* [Exercise brief]
Quote the stretch of the data from the line containing "You are a computer-use" through the end, including both ends and leaving out any pictures.

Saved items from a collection
* * * * * * *

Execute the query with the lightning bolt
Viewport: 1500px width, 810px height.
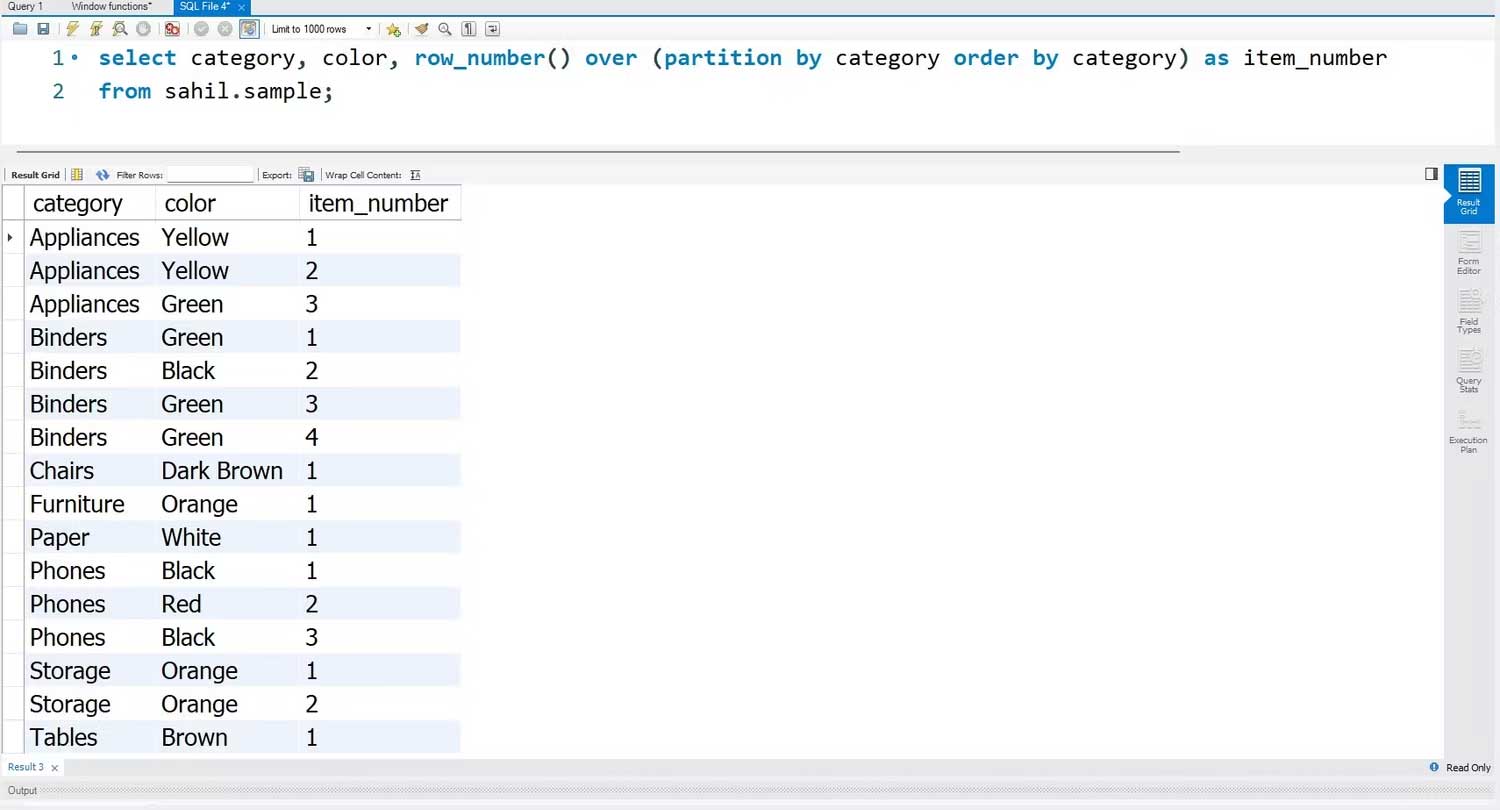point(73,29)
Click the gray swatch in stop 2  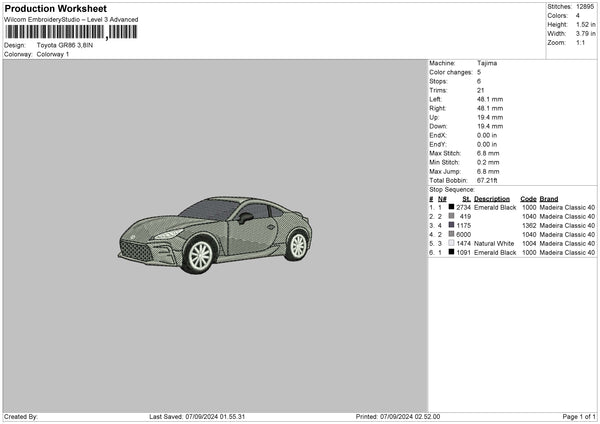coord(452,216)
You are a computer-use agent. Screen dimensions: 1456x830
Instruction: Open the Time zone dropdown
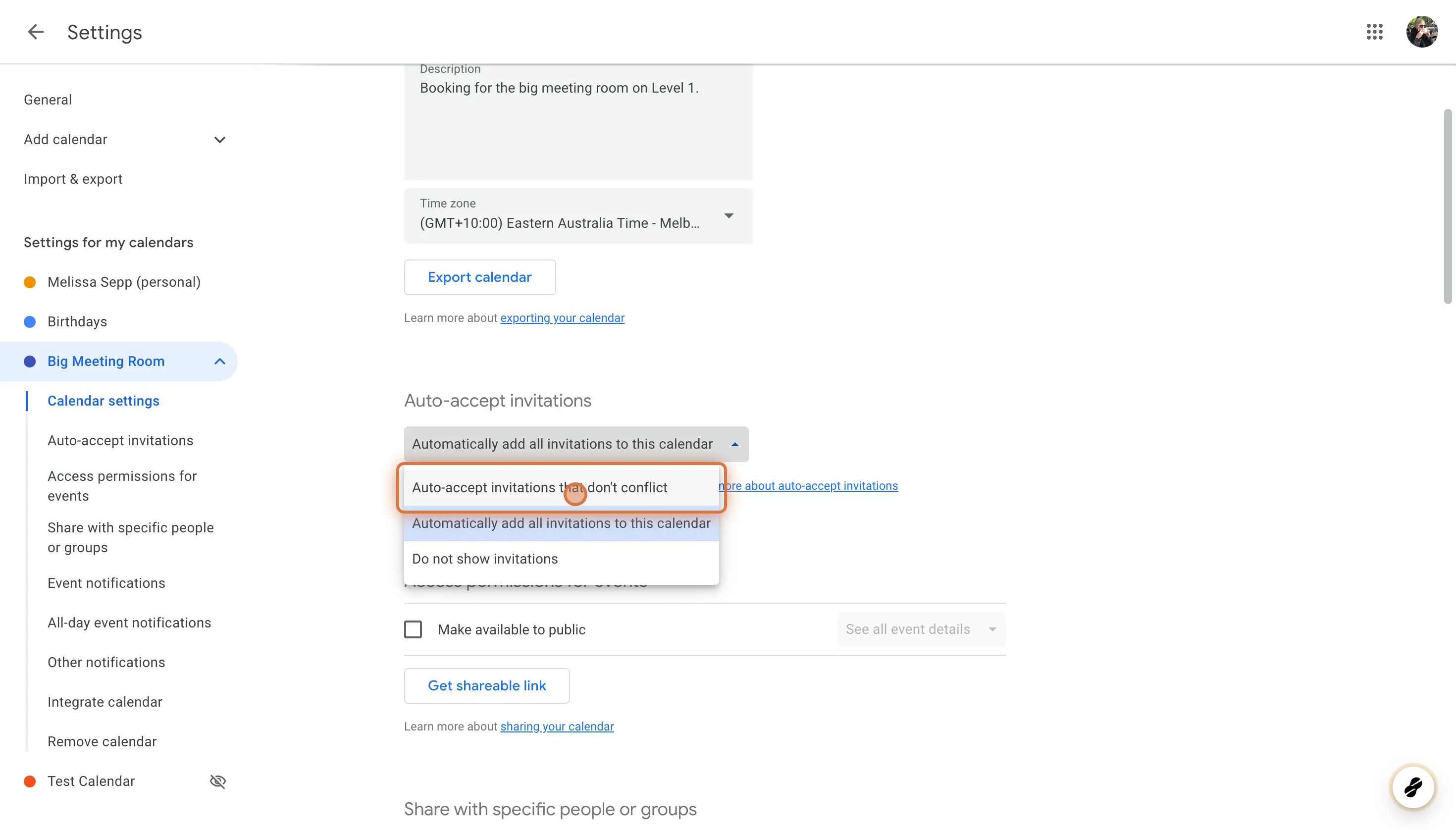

* * * * * * *

* [Task solution]
You are a computer-use agent. Screen dimensions: 1456x830
Instruction: Open the Time zone dropdown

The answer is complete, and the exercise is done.